Do pseudo vectors have anything to do with motion?

[jaydnul]

... or are they there just to help the calculations? I mean since torque can arbitrarily be shown to go in opposite directions depending on if you use the right hand rule or left hand rule (i know this isn't really used but from what i understand it would work out the same), it wouldn't have a physical effect in the translational motion, right?

Also, just a refresher, are all angular quantities considered to be pseudo vectors? Angular velocity, angular displacement, angular acceleration...?

 

['roidbreaker]

"angular quantities" are just abstractions that prequire special conditions to facilitate some computations. so yes, they are arbitrary, but they are mostly consistent and make it easier to do standard stuff. in most cases they are the analogues of the integral of the of the continuous function multiplied by the heaviside abstraction of the definition.

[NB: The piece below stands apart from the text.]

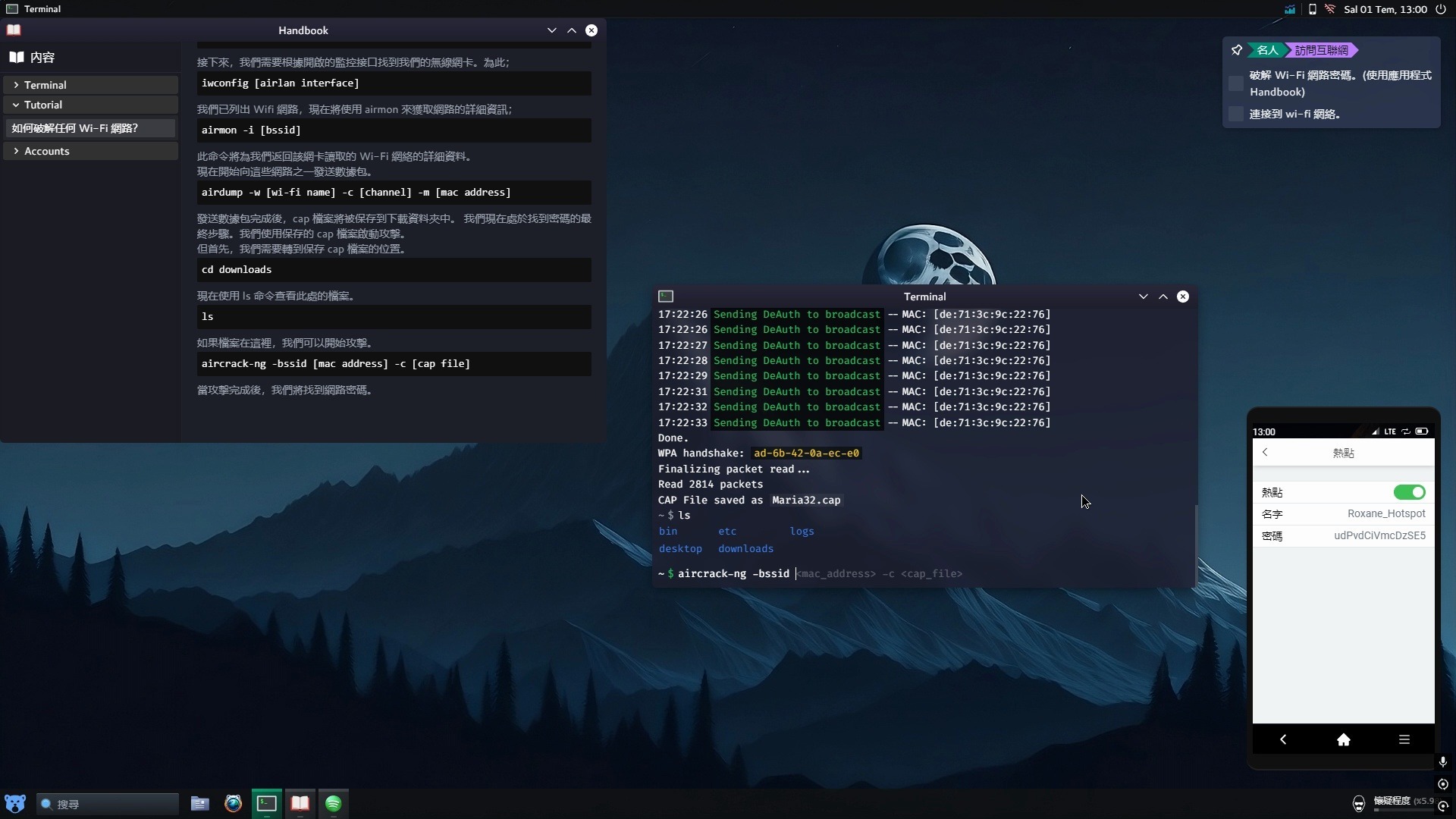Click the disconnected Wi-Fi icon in the top bar
This screenshot has height=819, width=1456.
point(1332,10)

I personally prefer to work with the continuous vector lists so I don't deal with that crap.

of course I could always be lying.

 

[jaydnul]

Ok. I was watching a video that was explaining why gyroscopes precess and he was showing it in terms of the angular momentum vector and the torque vector. But since those vectors are arbitrary, why did it precess in one direction and not the other?

 

[eigenperson]

It turns out that whichever way you choose to define the direction of the torque vector, the analysis ends up with the gyroscope precessing the same way. If you repeat the analysis using the "left-hand rule" instead of the right-hand rule, you'll see this.

Note that the choice of the torque vector entails the choice of the angular momentum vector, so there is really only one choice to make. Whichever choice you do make, any vector quantities with direct physical significance, like force and velocity, end up coming out the same.